ECLI:NL:RVS:2005:AU7180
Raad van State
- Hoger beroep
- W. van den Brink
- A.L.M. Steinebach-de Wit
- Rechtspraak.nl
Weigering medewerking aan verplaatsing lasinrichting door college van burgemeester en wethouders van Bladel
In deze zaak gaat het om het hoger beroep van appellanten tegen de weigering van het college van burgemeester en wethouders van Bladel om medewerking te verlenen aan de verplaatsing van hun lasinrichting naar een nieuw perceel. Het college had op 9 oktober 2003 besloten om geen medewerking te verlenen aan deze verplaatsing, waarna het daartegen gemaakte bezwaar op 23 december 2003 ongegrond werd verklaard. De rechtbank 's-Hertogenbosch verklaarde op 25 januari 2005 het beroep van appellanten ongegrond.
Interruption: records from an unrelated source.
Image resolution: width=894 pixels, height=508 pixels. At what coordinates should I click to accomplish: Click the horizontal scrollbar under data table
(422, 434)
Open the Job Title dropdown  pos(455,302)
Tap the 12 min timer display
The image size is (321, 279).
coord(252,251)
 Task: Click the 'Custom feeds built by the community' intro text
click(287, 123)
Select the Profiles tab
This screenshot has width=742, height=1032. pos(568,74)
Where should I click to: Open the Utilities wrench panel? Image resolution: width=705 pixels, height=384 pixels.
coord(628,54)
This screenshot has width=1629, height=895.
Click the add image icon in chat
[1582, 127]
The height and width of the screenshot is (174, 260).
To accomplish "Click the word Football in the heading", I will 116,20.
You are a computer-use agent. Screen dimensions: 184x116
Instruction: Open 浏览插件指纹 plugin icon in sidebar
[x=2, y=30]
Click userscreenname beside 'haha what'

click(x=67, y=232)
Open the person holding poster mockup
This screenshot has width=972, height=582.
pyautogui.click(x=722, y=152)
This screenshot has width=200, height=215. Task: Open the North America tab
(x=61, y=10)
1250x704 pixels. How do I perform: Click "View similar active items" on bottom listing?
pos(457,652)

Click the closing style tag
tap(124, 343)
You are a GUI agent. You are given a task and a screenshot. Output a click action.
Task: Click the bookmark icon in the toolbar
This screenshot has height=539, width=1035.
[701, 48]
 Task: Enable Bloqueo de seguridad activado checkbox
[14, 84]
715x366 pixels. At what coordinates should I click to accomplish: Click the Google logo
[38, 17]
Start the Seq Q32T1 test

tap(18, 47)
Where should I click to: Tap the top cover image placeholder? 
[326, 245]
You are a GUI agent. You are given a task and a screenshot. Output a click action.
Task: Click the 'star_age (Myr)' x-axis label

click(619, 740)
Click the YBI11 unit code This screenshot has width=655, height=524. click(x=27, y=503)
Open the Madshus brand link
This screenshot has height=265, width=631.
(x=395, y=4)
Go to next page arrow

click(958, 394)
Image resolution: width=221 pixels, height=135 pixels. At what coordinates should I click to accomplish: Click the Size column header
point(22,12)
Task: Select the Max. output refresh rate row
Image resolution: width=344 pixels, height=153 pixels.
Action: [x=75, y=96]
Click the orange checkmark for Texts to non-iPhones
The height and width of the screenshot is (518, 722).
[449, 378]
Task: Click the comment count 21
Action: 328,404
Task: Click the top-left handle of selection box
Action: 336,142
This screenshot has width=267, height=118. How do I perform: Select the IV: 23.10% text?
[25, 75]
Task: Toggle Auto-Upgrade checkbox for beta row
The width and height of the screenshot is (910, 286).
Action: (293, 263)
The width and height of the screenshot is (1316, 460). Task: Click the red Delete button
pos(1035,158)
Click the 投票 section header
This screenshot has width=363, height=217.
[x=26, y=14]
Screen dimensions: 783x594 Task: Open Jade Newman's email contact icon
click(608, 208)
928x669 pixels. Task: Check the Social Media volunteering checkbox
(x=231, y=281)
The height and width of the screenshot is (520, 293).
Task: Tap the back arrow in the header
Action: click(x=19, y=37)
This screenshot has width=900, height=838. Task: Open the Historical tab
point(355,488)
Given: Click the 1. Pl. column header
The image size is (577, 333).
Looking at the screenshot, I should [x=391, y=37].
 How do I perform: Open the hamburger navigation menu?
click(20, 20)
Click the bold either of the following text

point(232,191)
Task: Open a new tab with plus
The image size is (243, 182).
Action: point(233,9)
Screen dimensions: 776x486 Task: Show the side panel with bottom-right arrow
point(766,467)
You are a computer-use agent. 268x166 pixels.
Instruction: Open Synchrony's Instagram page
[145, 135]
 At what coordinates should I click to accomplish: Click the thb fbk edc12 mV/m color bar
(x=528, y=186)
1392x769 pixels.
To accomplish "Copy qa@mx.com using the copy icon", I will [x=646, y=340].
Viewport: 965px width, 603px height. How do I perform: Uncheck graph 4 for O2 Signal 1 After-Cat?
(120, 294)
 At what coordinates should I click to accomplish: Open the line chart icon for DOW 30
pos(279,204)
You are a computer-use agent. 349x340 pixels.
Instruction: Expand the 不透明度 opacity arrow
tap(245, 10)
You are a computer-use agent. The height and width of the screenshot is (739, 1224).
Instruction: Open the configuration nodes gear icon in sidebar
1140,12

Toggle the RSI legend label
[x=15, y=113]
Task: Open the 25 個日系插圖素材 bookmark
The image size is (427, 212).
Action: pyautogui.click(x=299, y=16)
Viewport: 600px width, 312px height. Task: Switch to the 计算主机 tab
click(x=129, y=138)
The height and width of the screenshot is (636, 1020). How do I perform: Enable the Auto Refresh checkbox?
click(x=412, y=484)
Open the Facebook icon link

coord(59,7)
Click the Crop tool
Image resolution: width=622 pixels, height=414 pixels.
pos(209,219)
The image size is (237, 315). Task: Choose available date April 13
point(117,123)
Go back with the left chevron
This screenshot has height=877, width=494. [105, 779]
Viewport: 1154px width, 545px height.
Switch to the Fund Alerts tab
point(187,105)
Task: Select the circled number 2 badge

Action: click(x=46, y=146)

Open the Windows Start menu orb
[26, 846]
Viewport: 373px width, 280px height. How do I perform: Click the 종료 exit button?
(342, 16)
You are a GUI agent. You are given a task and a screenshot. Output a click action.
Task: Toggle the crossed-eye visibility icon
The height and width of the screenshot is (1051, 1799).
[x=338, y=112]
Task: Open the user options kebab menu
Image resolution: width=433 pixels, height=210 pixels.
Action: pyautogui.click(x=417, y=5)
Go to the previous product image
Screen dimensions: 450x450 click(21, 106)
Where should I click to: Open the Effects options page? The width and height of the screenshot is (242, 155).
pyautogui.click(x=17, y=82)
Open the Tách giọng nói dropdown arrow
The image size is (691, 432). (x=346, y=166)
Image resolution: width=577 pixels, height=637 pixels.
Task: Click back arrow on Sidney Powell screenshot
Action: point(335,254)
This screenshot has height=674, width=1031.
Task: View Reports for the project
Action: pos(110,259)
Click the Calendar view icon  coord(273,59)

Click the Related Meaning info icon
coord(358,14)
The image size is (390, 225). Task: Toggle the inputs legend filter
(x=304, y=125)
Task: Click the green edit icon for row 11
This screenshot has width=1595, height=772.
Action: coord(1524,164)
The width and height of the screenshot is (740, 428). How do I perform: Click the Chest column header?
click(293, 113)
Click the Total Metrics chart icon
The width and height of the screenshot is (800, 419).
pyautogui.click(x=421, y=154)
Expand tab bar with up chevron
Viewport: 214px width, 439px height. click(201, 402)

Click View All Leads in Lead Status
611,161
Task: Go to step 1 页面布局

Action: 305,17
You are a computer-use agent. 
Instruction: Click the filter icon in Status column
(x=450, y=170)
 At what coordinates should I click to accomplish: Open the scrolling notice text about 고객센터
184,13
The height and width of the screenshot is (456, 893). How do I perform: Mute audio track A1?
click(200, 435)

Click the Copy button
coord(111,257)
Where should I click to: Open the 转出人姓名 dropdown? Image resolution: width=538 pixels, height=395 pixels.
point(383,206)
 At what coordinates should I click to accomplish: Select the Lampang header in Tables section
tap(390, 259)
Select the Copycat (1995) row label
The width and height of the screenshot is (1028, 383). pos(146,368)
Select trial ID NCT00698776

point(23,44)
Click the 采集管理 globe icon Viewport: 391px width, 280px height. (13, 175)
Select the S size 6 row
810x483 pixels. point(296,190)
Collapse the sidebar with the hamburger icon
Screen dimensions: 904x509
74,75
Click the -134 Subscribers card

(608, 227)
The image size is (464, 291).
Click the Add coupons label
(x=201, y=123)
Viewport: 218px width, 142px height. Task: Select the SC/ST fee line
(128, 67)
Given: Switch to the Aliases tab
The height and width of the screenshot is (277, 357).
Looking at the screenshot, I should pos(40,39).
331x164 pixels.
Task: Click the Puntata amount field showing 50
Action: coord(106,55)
Appellanten hebben hiertegen hoger beroep ingesteld bij de Raad van State, dat op 15 maart 2005 is ingekomen.
De zaak werd behandeld door een enkelvoudige kamer van de Afdeling bestuursrechtspraak van de Raad van State. Tijdens de zitting op 24 oktober 2005 waren appellanten aanwezig, bijgestaan door hun gemachtigde, en het college werd vertegenwoordigd door een ambtenaar van de gemeente. De kern van het geschil betreft de uitleg van artikel 3.2.12 van het bestemmingsplan "Buitengebied gemeente Bladel 1998, 1e herziening 2002". Dit artikel biedt de mogelijkheid voor burgemeester en wethouders om vrijstelling te verlenen voor het veranderen van de soort bedrijvigheid binnen de bestemming 'niet-buitengebied gebonden bedrijven', mits er sprake is van een geringere milieubelasting.
De rechtbank heeft in haar uitspraak de juiste uitleg gegeven aan het bestemmingsplan, waarbij werd vastgesteld dat de zinsnede over de hindercategorie betrekking heeft op de gehele zinsnede over de milieubelasting. De Raad van State bevestigde deze uitleg en oordeelde dat het hoger beroep ongegrond is. De aangevallen uitspraak van de rechtbank werd bevestigd, en er werd geen proceskostenveroordeling opgelegd.